■ WHAT IS NEEDED
Write the next part of the case study on the news portal's user research and redesign, continuing after its last sentence.

The next step was to create user personas from the data and insights generated from the research. To find patterns and user segmentation, we used a clustered matrix (behavior x attitude x demographics) initiated on a board and consolidated in a spreadsheet. We found two main clusters that were turned into personas.

Segmentation table
Segmentation table

Finally, we used empathy maps to explore the personas and framing their most significant problems. The team was split into two groups, one for each primary persona (David and Ana).

Empathy maps creation
Empathy maps creation


Persona Ana
Persona Ana: the non-stop information consumer (empathy map representation done by  Brenda Câmara)


In the ideation phase, the team generated around 40 potential solutions for the problems found previously. To organize and prioritize it, we use an Impact (benefit) x Viability (technology and content) matrix, divided into four quadrants, suggesting the order of execution.

Ideas matrix
Ideas matrix

Next, we grouped similar or correlated ideas and turned it into small initiatives (experiments) in a unified list of 7 projects with two lines of action: Redesigns and new offerings. The concept of experimentation was extensively stressed, meaning there would be no fail, just learning within a controlled environment.


The first experiment was a new offering: a beta version of a content delivery service via WhatsApp. The results were monitored using a spreadsheet. We tested several content types, frequencies and sending times, with conversions measured daily.

WhatsApp News Service
WhatsApp News Service


The other experiments took place on the redesign side. First, the team focused on new contents, aesthetics, and ease of use for the mobile portal—identified as a high priority based on the user research findings. The desktop version came next, with a redesign of the News section only (the idea of redesigning the whole portal was abandoned during the ideation phase).

■ EXTRACTED INFORMATION
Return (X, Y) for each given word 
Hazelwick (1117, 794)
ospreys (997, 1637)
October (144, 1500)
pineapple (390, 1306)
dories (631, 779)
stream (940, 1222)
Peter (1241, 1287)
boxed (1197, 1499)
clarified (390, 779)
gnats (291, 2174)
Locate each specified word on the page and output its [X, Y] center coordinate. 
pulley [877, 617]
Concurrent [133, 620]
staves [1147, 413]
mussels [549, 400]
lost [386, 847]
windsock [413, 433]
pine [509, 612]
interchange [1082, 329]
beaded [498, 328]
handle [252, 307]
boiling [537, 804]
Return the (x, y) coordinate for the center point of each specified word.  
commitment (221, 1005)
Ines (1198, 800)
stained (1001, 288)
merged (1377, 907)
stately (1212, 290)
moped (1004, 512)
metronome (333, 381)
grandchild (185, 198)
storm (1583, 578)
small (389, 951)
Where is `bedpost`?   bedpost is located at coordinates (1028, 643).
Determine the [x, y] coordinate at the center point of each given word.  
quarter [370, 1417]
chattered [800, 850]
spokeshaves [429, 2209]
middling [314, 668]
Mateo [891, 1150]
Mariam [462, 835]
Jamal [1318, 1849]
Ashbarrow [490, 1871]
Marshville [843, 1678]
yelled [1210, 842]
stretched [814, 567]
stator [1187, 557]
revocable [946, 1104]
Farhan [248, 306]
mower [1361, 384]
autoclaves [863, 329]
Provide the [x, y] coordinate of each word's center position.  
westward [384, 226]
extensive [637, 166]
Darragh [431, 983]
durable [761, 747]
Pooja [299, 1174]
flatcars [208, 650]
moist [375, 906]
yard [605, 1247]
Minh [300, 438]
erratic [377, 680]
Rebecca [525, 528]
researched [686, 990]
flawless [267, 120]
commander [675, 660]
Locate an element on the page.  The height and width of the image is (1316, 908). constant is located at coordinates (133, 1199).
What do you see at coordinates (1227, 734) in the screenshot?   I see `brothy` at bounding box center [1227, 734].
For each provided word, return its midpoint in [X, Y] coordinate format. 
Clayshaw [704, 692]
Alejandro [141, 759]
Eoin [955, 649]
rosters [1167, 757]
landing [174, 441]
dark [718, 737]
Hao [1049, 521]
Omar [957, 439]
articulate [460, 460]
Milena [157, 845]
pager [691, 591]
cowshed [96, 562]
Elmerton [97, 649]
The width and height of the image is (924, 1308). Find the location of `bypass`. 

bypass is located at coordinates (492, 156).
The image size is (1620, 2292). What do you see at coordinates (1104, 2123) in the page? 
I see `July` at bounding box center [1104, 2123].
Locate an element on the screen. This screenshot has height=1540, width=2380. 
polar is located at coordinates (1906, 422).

■ SOLVED PROBLEM
For the content reorganization, we ran card sorting studies (one for each persona) to validate the categorization ideas.

Card sorting analysis (Similarity Matrix)
Card sorting analysis (Similarity Matrix)


For the prototyping, we ran design studio sessions with the whole team (designers, journalists, developers, etc.) collaborating.

Design studio session
Design studio session


For validation, we used a range of techniques, including 1) rapid usability tests on paper, 2) A/B tests in UsabilityHub (for typography) and 3) recorded usability tests sessions using Camtasia and Lookback.io.

Usability Testing (screen capture)
Usability Testing (screen capture with the participant’s face on the bottom-right)

In parallel, we intensified the social media initiatives with two lines of action: 1) creating new types of content (mostly video based) and 2) adjusting the language to a more lightweight tone, according to the persona profile.

The Results

Boost in engagement and audience
Just three months after the first release and several weekly tweaks, the mobile version had an increase of 245% in the unique visitors.

Successful new offerings
The experiments with WhatsApp evolved into a new product, growing exponentially and receiving excellent feedback, becoming a benchmark for similar companies.

More advertisers
New advertisers arrived (figures not disclosed).

Change in the internal mindset
This project changed the product development culture profoundly, according to the team, which now embraces failure and experimentation as part of the delivering process.

Leaders again
Finally, they reclaimed the lead position in the local audience (portal and social media). They even made a t-shirt to celebrate!

Celebration t-shirt
Me wearing the celebration t-shirt: “1 Million likes on Facebook, 500k followers on Twitter, 200k followers on Instagram. We are O Povo Online, Audience leader in Ceará”. Note: All figures above have increased significantly since then.


Focus on data/evidence is an effective way to avoid excessive guesswork in design without turbulence among team members.

Small experiments that generate quick results yields confidence and buy-in from both management and product teams.